PA Agencies Collaborate to Improve Highway Safety
With PennTIME, the agencies aim to reduce the time it takes to respond to and clear highway incidents and improve safety for first responders.
Five Pennsylvania agencies formalized Aug. 28 an agreement that officially launched the Pennsylvania Traffic Incident Management Enhancement program (PennTIME). With PennTIME, the agencies aim to reduce the time it takes to respond to and clear highway incidents and improve safety for first responders.
The agreement was signed by five agencies: Pennsylvania Department of Transportation, the Pennsylvania Department of Health, Pennsylvania State Police, the Pennsylvania Emergency Management Agency, and the Pennsylvania Turnpike Commission. The PennTIME program evolved from a traffic-management incident summit held in 2016.
The PennTIME program was designed based on national concepts of traffic-managements to improve coordination, training, and communication between responder agencies and reduce highway incident clearance time.
"Each day, in Pennsylvania alone, we see 355 reportable crashes that cause three fatalities and 227 injuries, on average," PA Turnpike CEO Mark Compton said. "We can do better. Today, these five agencies — and others on the team — are taking a meaningful step towards improving highway worker and responder safety and making roads safer for all who use them."
In addition to the work by PennTIME members to improve incident safety and clearance times, officials remind drivers to slow down and move over for all emergency, recovery, and maintenance workers.

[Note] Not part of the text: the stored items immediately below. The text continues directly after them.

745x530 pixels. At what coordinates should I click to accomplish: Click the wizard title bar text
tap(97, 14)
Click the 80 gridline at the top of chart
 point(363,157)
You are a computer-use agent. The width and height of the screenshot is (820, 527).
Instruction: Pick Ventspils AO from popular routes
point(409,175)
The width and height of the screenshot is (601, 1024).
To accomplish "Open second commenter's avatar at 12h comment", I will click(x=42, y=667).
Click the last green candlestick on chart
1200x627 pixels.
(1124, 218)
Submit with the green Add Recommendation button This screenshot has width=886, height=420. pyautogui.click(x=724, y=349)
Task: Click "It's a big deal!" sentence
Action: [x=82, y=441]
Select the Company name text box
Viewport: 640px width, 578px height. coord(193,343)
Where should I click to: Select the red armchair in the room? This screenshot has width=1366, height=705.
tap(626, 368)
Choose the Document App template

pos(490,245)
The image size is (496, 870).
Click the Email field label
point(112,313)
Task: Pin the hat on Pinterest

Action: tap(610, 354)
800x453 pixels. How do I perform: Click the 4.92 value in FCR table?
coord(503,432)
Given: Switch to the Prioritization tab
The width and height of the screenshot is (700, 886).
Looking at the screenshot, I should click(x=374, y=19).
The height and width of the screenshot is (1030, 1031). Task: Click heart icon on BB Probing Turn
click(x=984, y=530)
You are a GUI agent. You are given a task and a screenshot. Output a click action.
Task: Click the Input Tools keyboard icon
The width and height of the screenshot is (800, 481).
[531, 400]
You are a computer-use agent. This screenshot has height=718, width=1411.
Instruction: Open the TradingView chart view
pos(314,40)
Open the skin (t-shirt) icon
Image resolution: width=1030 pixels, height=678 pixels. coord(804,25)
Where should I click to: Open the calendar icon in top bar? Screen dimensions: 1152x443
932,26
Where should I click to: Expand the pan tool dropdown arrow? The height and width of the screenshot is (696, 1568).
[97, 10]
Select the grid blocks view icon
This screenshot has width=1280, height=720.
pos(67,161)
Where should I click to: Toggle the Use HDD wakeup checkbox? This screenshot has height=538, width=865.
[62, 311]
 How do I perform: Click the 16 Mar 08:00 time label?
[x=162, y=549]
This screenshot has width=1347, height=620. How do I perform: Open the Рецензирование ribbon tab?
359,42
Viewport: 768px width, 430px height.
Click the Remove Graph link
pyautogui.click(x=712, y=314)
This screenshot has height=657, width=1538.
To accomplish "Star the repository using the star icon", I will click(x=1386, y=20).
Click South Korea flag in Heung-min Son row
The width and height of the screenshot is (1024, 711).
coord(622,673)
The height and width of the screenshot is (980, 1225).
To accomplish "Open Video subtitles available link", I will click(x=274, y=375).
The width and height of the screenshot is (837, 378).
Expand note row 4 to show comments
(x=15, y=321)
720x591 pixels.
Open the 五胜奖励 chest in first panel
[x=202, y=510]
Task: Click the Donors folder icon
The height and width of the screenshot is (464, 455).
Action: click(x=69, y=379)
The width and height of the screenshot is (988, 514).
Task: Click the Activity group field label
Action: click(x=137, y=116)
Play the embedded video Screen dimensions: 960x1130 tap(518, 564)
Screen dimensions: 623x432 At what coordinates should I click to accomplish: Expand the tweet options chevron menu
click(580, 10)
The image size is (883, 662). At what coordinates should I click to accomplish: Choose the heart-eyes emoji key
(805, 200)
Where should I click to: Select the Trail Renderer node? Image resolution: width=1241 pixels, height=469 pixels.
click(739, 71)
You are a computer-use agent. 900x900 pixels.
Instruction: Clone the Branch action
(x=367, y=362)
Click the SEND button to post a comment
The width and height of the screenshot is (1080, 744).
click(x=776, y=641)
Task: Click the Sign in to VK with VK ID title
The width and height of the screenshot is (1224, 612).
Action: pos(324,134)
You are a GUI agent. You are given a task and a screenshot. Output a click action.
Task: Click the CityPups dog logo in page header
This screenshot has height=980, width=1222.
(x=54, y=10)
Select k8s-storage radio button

The state's "Steer Clear" law requires drivers to move over or slow down when approaching an incident scene, disabled vehicle, or traffic stop.
"Traffic crashes and 'struck by' incidents are leading causes of injury and death for highway workers, police officers, firefighters, emergency medical personnel, and towing and recovery workers," PennDOT Secretary Leslie Richards said. "Reducing incident clearance times on our roadways will improve responder safety while also keeping traffic moving and travelers safe."